Now that the 722 is out did they stop making the 622? If there is a problem with your 622 and it needs to be replaced would they send you a 722? The last update killed my HDMI.


----------



## Ron Barry (Dec 10, 2002)

My guess yes they stopped making the 622. As for would you get a 722 if your 622 was bad, most likely not. What normally happens is that they have a number of refurbished 622s that have been returned. You would most likely get one of those and if there is none available you might get a 722 as a replacement or they might repair yours and return it.
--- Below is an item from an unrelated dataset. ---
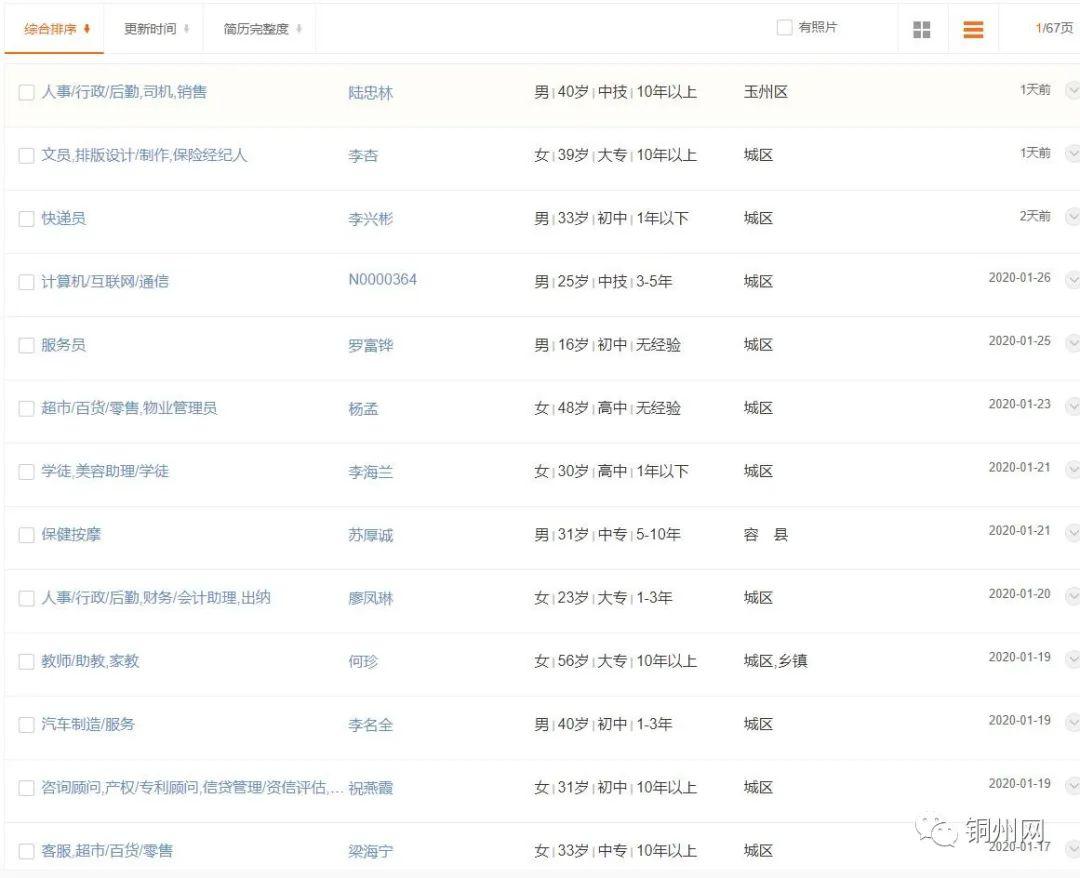Image resolution: width=1080 pixels, height=878 pixels.
Task: Open 计算机/互联网/通信 job title link
Action: pos(105,282)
Since I don't work for Dish this is all my opinion based on previous expeirences with other receivers as they moved to a newer model. 921 to 942 is a good example to draw from.


----------



## DishTSR3Mentor (Nov 3, 2006)

I'm not 100% sure on your question of whether or not E* will be manufacturing these or not but I do know that you can still get the most outdated legacy models in the whole world if one happens to "crap" out on you. So, the chances of getting a 722 for a 622 anytime in the next 2 years is so slim you couldn't see it without mechanical aide.


----------



## Stewart Vernon (Jan 7, 2005)

My other receiver is a 501 PVR, and it died last December or so... and they sent me a 501 refurb replacement for it. I forget when they stopped making the 501 but it was a very long time ago! I expected to maybe get a 508, or possibly a 510.
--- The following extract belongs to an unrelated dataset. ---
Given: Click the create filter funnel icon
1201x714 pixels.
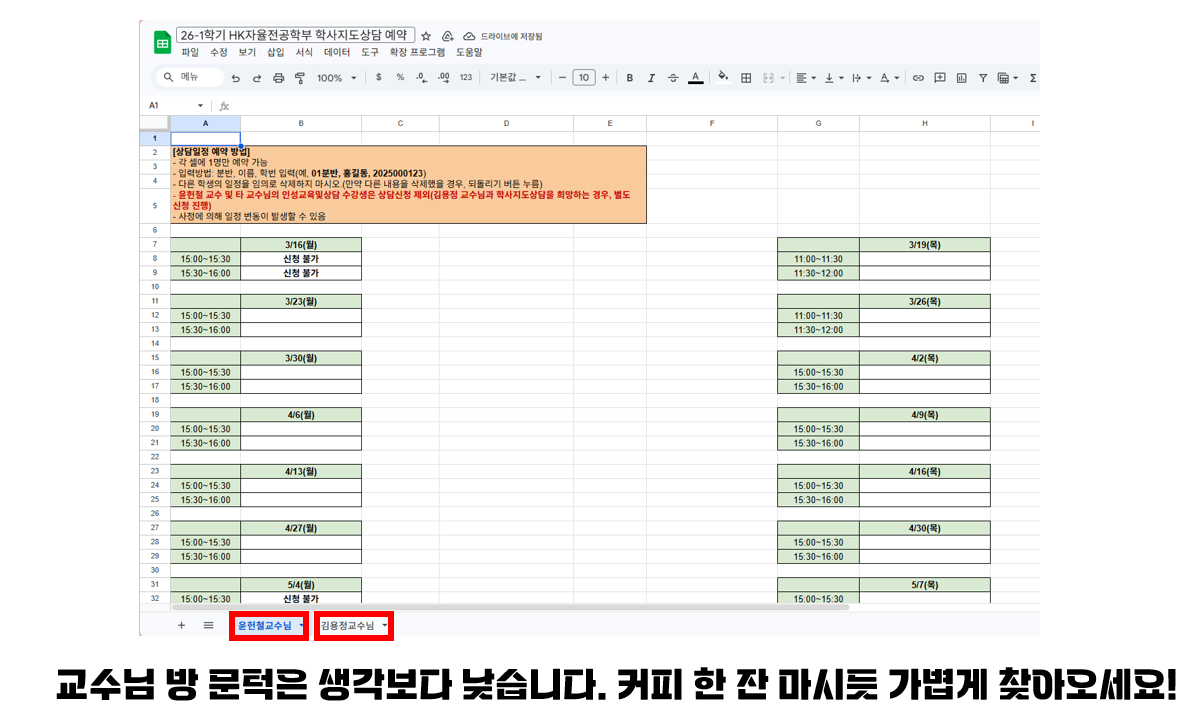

Not complaining about getting my receiver placed... just pointing it out as an example.

Now, there may not be as many ViP622s in "the wild" as there were 501s... so it may not take as long to run through them all... but as long as they stay on the current technology, the ViP622 will be a good receiver for years to come... so they may keep a good refurb supply in stock and be able to swap out defective ViP622s for like for a long time after they stop making them.

There will probably come a point much sooner where all new installs will be a ViP722, but existing customers may not get the "freebie" upgrade from a failed 622 for quite a while if history holds up.


----------



## lujan (Feb 10, 2004)

I think it's all in the luck of the draw. I remember when my 921 failed, E* sent me a 942 without my even asking for one. Point is, you never know?


----------



## killzone (Dec 27, 2006)

I'm pretty sure they have close to an endless supply of refurbs for any given model. You have to remember that if someone upgrades receivers or cancels dish and they were on a lease, they send the unit back in.


----------



## TBoneit (Jul 27, 2006)

Yup I replaced a 721 and they replaced it with a 721. How long out of production.

Actually I would have been angry if they wanted to replace it with something that had a DVR fee.


----------



## DBS Commando (Apr 7, 2006)

The 622 is still advertised on their website here:

http://www.dishnetwork.com/content/our_products/dish_hd/receivers/index.shtml

It may be a while before they phase them out.


----------



## Tyralak (Jan 24, 2004)

archer75 said:


> Now that the 722 is out did they stop making the 622? If there is a problem with your 622 and it needs to be replaced would they send you a 722? The last update killed my HDMI.


What we were told the other day in our meeting is that if a customer has a defective 622 we replace it with a 622. When we run out of 622s we will not be getting any more and we are to replace the defective unit with a 722. We also are authorized to replace a defective 622 with a 722 at our descretion. So, yes, you can get one if they send a tech out, but it will be a crapshoot for a while. Although I'm getting the feeling Dish wants to get as many 722s out there as fast as possible. We even had some problems for a couple of days with Dish changing existing 622 orders to 722s after we had the routes printed thus making activating the 622 extremly difficult.


----------